The alkenone unsaturation index (Uk37) is the most widely used tool to estimate paleo sea-surface temperatures. However, due to high variations of the Uk37 vs. T calibration at the low temperature range, the application of this molecular paleo-thermometer is uncertain for high latitude oceanic regions (T < 5-8 °C).
High resolution Uk37 determinations on sediment cores from the Northern North Atlantic show a significant apparent shift towards warmer temperatures during the last thousand years. This temperature increase is not seen in *18O signals of planktonic foraminifera. Thus, increasing Uk37 values with sediment depth may be an early diagenetic phenomenon.

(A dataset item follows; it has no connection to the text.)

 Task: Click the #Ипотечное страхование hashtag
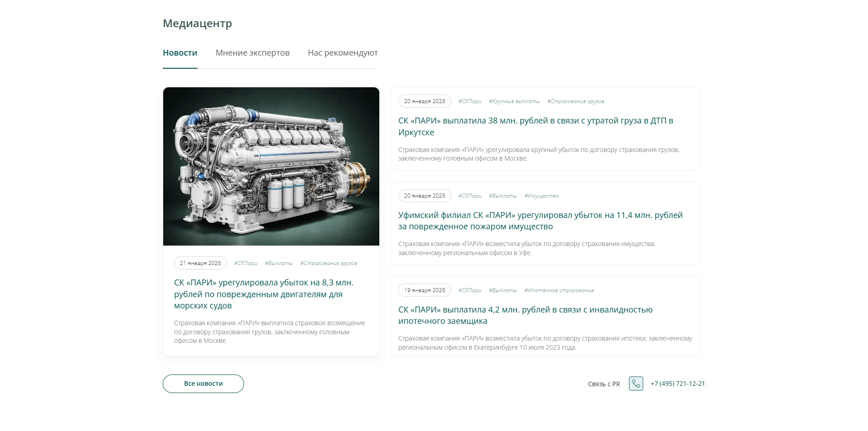pos(559,290)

A degradation
experiment conducted with an E. huxley culture of low initial Uk37 (0.23) verified microbially induced Uk37 alterations to higher values during the course of the experiment. The observations indicate that the rate constants of the di- to tetra-unsaturated C37 ketones increase with the degree of unsaturation, leading to systematic variations (increase) of the Uk37 index during early
diagenesis. A simple diffusion-reaction model adequately describes sedimentary alkenone degradation. The model demonstrates that diagenetic Uk37 variations are not linear and preferentially affect low Uk37 values. As a consequence, Uk37 based climatic signals are attenuated, and particulary at high latitudes (low T), the Uk37 based paleo-temperatures are over-estimated. The simple model can help to correct for diagenetic Uk37 shifts.